Something’s been biting us – those of us who’ve been wearing three-quarter length shorts, anyway. I think it’s something in the Suffolk Punch Beer Garden where we dutifully arrive post-workshop, -rehearsal and –show almost every evening in Ludamus Fortnight. As t’was and t’is and shalt ever be. Lug the picnic benches into a long line down the bottom end and ruminate on the day’s labour. Although this year we’re getting moaned at by the bar staff cos they’ve got to walk a few yards down to us to collect the empties! Honestly… I can’t believe we have the temerity to expect them to do that! I mean, it’s not as if it’s their job or anything! ;-)
Anyway, something’s been biting us. One of them bites that when you scratch it it gets worse. My calves look like I’ve got the plague.
Don’t worry though, I’m not going to segue excruciatingly into some kind of “bitten by the Theatre Bug” trope. We were all long-since bitten by that particular insect anyway – and infected with a fatal dose of whatever poison it happens to carry. (Typhus Andronicus? Molièria? Bard Flu? Hmmm…. Ahem.)
There are precious few joys in life akin to the all-embracing feeling of Doing A Show, especially so cheerful and friendly a show as a Ludamus Show (but I’ve found it with other companies too over the years). The camaraderie that develops when you’re squashed into tiny changing rooms, buttock-to-chin with your fellow actors; when you're frantically running around scouring the barely-lit dock for lost props; when you're wearily running the weaker scenes over and over again at the end of a twelve-hour day; and when you're trying to work out how to move a full-scale shed on and off stage as subtly as possible etc. It can’t be matched.
Has there been time for anything else? Well, not really – that’s part of the fun! Everything else gets pushed to one side for a couple of weeks, and for some reason I find that really quite a pleasant thing. I’m sure it’ll all still be there next week, when I can address it all in the post-Show comedown.
Having said that, I’ve found the odd hour here and there to plod ever on through the Monkey Kettle Inbox. And Diane and I have finally started our epic quest to explore and map the Brickhill Woods. That’s something I’ve been wanting to do for years – our ultimate aim is to produce a giant canvas replica of the paths and clearings of that beautiful place.

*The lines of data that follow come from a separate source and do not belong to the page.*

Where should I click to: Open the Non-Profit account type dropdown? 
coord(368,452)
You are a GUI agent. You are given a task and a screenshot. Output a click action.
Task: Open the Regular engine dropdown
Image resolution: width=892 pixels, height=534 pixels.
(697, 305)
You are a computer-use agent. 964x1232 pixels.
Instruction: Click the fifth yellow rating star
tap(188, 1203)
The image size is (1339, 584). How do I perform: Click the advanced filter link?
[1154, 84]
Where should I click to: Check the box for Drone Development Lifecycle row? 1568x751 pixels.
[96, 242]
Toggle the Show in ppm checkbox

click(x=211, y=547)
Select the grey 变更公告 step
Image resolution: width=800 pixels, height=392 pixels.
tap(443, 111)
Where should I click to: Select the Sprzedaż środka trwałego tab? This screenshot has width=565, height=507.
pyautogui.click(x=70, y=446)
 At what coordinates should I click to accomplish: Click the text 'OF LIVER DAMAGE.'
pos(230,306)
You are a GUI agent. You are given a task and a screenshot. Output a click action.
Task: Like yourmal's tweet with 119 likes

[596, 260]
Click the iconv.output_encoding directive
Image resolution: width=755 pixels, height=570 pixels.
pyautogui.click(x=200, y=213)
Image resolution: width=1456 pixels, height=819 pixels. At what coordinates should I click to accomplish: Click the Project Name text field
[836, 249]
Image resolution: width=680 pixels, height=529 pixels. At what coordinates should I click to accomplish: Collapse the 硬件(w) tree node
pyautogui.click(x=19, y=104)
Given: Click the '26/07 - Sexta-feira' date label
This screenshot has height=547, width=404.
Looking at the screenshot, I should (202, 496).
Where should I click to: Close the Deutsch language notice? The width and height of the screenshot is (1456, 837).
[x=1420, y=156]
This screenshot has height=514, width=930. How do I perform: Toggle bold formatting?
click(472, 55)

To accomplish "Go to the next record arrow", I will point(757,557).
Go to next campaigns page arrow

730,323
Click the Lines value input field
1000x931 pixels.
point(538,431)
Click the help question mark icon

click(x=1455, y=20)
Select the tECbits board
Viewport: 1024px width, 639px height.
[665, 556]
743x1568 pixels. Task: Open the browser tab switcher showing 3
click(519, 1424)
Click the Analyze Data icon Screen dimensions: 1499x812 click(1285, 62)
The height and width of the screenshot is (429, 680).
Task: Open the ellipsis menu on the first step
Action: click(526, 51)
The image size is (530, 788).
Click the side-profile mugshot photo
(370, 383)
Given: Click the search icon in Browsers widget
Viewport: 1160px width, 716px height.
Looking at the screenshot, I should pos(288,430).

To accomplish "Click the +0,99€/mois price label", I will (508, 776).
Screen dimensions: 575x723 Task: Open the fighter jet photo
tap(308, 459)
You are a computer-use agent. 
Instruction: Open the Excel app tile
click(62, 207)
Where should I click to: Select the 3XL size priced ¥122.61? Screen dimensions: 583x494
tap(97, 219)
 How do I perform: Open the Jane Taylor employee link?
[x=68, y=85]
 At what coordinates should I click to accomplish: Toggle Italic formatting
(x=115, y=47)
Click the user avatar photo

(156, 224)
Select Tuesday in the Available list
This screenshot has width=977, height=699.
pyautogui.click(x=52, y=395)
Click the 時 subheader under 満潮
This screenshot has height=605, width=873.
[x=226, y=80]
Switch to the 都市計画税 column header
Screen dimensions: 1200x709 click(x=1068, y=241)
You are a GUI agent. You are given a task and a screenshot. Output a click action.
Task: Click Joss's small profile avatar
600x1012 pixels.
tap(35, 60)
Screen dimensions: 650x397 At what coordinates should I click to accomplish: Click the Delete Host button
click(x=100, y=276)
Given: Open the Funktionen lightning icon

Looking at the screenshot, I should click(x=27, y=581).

And because my brain’s too fatigued to concentrate on anything too heavy, I’ve put Ulysses and the Canterbury Tales to one side for a bit and have been flipping once again through The Letters Of J R R Tolkien. I was particularly glad to rediscover that he has the same views on The Hobbit as I do:
“It was unhappily really meant, as far as I was conscious, as a ‘children’s story’, and as I had not learned sense then, and my children were not quite old enough to correct me, it has some of the sillinesses of manner caught unthinkingly from the kind of stuff I had had served to me, as Chaucer may catch a minstrel tag. I deeply regret them. So do intelligent children.”
Amen, John Ronald. I say again, if in doubt, hit The Silmarillion.
Right then. Second Night. What have I forgotten? “How come when MY Nanna come round, SHE’S always naked and covered in blood?” “MY Nanna”. “MY Nanna”. “SHE’S always”. “SHE’S always”.